[Target pointing data]
§ §

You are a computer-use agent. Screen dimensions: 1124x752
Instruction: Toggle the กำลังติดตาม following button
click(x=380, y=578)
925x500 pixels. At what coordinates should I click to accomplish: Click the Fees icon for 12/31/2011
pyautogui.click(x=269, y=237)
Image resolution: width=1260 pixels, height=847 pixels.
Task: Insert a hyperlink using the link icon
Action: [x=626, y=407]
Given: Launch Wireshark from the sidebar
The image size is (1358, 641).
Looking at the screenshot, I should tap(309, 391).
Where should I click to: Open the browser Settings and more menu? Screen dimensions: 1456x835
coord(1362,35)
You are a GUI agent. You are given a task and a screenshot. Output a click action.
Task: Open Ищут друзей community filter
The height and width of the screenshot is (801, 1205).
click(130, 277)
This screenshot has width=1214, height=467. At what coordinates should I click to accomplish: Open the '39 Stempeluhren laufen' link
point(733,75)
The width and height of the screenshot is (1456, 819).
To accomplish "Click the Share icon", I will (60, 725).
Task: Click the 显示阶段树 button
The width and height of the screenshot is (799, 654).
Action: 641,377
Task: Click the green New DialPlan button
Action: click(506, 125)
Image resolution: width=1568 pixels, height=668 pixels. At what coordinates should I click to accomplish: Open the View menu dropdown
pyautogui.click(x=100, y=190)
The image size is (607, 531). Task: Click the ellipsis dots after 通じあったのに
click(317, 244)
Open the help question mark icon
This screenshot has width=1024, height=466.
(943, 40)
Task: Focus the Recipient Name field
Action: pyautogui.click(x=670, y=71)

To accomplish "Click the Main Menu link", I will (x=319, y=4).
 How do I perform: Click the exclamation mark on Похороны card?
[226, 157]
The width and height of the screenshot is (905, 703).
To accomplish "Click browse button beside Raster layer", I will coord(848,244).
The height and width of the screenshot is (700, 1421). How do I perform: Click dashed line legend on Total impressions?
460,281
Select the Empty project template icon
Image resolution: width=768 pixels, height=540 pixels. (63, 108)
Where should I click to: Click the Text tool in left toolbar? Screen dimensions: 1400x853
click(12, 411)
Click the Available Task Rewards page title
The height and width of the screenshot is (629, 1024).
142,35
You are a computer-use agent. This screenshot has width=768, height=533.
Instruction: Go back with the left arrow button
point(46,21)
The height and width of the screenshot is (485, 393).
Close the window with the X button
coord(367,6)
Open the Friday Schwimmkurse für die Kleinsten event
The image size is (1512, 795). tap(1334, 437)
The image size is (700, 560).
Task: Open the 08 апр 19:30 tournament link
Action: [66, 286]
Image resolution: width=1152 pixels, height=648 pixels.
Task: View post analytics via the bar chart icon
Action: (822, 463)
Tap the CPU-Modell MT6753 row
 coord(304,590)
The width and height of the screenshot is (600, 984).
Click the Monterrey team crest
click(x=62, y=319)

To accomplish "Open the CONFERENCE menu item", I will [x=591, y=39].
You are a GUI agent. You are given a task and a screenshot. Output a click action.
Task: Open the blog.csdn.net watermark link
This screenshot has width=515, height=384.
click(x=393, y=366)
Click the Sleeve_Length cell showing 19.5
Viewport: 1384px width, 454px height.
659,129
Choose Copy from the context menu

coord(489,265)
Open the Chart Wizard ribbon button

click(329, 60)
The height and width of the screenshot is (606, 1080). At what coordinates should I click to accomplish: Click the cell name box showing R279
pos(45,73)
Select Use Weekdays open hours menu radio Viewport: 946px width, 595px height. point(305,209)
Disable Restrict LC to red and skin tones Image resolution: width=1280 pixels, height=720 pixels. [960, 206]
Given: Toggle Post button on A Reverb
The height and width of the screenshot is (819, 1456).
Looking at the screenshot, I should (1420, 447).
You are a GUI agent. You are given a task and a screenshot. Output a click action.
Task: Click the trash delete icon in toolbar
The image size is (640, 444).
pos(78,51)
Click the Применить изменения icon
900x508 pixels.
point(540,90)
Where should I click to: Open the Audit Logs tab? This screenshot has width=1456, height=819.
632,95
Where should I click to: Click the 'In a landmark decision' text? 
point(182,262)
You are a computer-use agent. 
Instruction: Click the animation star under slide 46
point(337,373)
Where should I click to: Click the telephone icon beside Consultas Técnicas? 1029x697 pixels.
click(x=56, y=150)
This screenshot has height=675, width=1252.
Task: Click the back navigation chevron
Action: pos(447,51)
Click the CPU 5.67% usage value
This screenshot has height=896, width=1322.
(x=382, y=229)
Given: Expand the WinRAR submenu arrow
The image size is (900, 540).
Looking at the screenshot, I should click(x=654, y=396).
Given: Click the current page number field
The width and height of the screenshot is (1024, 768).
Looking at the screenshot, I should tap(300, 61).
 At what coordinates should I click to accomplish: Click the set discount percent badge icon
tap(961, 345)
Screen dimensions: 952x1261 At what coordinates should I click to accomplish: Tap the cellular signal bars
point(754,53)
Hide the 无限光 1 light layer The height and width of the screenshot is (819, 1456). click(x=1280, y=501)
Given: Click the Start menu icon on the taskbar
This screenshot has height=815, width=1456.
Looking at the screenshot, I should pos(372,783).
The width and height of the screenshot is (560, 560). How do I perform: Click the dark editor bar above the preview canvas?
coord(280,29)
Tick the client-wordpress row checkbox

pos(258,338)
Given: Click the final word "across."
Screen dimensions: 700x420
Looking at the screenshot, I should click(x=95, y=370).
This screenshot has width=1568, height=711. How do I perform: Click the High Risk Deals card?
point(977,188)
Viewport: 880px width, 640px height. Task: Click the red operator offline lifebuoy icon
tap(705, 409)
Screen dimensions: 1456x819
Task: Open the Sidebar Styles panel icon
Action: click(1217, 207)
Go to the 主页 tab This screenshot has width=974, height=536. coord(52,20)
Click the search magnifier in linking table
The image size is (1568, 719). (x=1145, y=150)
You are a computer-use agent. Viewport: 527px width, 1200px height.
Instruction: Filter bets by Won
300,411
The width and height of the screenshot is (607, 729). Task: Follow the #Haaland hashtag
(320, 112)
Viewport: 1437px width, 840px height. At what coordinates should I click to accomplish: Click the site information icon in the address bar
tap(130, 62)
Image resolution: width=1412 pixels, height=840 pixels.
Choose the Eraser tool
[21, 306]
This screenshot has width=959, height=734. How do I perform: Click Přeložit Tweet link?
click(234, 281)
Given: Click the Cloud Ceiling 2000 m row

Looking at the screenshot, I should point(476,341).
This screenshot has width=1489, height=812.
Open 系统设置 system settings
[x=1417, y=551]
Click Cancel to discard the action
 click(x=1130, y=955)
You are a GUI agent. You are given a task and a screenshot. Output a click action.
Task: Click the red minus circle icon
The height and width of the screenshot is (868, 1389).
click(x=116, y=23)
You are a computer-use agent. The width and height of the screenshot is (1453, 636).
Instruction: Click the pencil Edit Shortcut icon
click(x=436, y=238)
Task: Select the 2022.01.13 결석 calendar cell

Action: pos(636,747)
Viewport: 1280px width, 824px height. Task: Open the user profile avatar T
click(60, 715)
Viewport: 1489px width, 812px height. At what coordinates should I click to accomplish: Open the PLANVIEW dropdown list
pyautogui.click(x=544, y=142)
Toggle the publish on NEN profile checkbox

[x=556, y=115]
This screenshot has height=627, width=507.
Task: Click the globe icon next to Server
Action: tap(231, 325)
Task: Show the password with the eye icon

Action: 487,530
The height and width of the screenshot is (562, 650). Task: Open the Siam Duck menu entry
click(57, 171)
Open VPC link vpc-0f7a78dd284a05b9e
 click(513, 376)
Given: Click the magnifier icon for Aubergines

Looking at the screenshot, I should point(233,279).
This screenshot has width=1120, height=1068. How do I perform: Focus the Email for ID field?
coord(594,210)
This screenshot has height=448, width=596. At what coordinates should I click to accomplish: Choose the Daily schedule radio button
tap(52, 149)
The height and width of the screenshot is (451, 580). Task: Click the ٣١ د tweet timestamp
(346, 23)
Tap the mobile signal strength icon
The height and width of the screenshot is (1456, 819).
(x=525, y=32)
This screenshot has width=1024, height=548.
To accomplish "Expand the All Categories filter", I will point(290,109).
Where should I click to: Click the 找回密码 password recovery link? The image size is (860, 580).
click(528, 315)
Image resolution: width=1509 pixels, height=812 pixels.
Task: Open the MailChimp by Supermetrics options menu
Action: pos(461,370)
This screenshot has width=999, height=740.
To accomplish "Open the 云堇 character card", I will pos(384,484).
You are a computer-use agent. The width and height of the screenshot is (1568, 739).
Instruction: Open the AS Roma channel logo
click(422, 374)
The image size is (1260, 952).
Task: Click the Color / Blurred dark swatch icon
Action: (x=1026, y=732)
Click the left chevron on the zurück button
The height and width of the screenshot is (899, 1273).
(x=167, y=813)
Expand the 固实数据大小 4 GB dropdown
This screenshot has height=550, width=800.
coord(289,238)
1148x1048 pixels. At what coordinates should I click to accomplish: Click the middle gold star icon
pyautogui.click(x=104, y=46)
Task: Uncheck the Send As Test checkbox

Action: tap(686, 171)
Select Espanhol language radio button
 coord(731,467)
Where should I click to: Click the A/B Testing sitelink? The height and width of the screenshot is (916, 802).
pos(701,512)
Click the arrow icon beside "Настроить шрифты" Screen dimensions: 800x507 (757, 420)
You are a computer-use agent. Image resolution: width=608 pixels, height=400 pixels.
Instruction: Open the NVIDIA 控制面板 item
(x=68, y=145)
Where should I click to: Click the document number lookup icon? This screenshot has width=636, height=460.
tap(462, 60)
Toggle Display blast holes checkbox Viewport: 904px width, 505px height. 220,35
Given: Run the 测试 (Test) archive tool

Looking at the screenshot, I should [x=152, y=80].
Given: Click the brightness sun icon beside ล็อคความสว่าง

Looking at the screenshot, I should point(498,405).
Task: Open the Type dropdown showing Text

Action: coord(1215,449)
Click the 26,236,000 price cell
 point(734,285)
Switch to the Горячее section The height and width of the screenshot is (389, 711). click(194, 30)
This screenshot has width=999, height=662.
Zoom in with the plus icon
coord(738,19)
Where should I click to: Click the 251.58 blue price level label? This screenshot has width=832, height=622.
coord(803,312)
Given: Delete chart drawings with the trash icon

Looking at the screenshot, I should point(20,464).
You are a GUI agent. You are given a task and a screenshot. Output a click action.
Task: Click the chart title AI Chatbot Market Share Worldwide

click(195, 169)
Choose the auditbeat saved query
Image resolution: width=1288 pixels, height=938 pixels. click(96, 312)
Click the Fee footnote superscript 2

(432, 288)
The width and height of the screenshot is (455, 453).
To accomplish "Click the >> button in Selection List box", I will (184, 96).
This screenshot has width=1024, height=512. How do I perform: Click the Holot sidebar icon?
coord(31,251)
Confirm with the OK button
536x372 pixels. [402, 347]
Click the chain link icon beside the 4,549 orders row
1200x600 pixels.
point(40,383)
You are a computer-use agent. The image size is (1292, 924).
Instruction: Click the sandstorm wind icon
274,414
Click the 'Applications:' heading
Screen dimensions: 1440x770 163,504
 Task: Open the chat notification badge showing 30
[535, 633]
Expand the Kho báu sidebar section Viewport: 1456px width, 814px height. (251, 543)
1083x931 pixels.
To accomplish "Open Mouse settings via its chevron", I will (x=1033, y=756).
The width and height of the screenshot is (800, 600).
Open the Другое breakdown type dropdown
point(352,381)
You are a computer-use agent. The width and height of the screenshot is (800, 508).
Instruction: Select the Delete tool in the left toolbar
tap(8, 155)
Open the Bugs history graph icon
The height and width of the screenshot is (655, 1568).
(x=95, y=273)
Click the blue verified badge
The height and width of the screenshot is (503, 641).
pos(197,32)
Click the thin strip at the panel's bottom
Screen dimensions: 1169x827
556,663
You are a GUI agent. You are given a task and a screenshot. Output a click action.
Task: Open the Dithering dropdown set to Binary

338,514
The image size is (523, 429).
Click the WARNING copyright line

§ §

What this task involves
Return every line of the material above that contains the string "badge".

Full response
 At what coordinates should I click to accomplish: Click the set discount percent badge icon
 Task: Open the chat notification badge showing 30
Click the blue verified badge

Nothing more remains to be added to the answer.